ACTIVITY
Your response must be an exact transcription of the lines from the one containing "1389x868 pixels. Task: Uncheck" through the final line of the data.

DATASET EXCERPTS

★ ★ ★ ★

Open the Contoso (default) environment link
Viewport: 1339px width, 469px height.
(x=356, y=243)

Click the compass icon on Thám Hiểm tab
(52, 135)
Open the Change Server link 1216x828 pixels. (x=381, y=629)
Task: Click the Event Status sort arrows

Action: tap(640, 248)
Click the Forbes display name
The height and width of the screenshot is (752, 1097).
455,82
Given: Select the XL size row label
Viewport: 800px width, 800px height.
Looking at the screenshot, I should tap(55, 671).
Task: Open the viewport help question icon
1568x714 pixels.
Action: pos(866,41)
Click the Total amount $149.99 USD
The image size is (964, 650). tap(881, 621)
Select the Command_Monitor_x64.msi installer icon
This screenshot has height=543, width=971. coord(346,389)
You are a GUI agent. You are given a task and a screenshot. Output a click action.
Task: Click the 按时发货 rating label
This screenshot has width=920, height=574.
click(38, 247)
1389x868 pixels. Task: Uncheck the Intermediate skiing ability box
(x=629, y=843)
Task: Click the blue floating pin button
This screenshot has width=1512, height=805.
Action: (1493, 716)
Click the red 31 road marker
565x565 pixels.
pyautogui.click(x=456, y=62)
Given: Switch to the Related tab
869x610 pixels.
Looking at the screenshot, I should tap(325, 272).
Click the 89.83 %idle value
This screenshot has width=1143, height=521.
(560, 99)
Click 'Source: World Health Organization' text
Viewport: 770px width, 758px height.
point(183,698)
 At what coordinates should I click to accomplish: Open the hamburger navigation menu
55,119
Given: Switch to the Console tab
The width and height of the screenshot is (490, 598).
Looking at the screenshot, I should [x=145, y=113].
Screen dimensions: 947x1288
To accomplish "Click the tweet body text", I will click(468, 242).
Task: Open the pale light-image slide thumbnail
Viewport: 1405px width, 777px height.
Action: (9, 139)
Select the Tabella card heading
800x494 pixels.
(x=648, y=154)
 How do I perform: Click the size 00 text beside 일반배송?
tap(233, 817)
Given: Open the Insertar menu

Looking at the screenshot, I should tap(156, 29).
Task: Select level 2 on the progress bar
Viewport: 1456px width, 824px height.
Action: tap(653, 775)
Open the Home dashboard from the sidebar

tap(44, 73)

★ ★ ★ ★

SOLUTION TO THIS TASK
1389x868 pixels. Task: Uncheck the Intermediate skiing ability box
(x=629, y=843)
Task: Click the blue floating pin button
This screenshot has width=1512, height=805.
Action: (1493, 716)
Click the red 31 road marker
565x565 pixels.
pyautogui.click(x=456, y=62)
Given: Switch to the Related tab
869x610 pixels.
Looking at the screenshot, I should tap(325, 272).
Click the 89.83 %idle value
This screenshot has width=1143, height=521.
(560, 99)
Click 'Source: World Health Organization' text
Viewport: 770px width, 758px height.
point(183,698)
 At what coordinates should I click to accomplish: Open the hamburger navigation menu
55,119
Given: Switch to the Console tab
The width and height of the screenshot is (490, 598).
Looking at the screenshot, I should [x=145, y=113].
Screen dimensions: 947x1288
To accomplish "Click the tweet body text", I will click(468, 242).
Task: Open the pale light-image slide thumbnail
Viewport: 1405px width, 777px height.
Action: (9, 139)
Select the Tabella card heading
800x494 pixels.
(x=648, y=154)
 How do I perform: Click the size 00 text beside 일반배송?
tap(233, 817)
Given: Open the Insertar menu

Looking at the screenshot, I should tap(156, 29).
Task: Select level 2 on the progress bar
Viewport: 1456px width, 824px height.
Action: tap(653, 775)
Open the Home dashboard from the sidebar

tap(44, 73)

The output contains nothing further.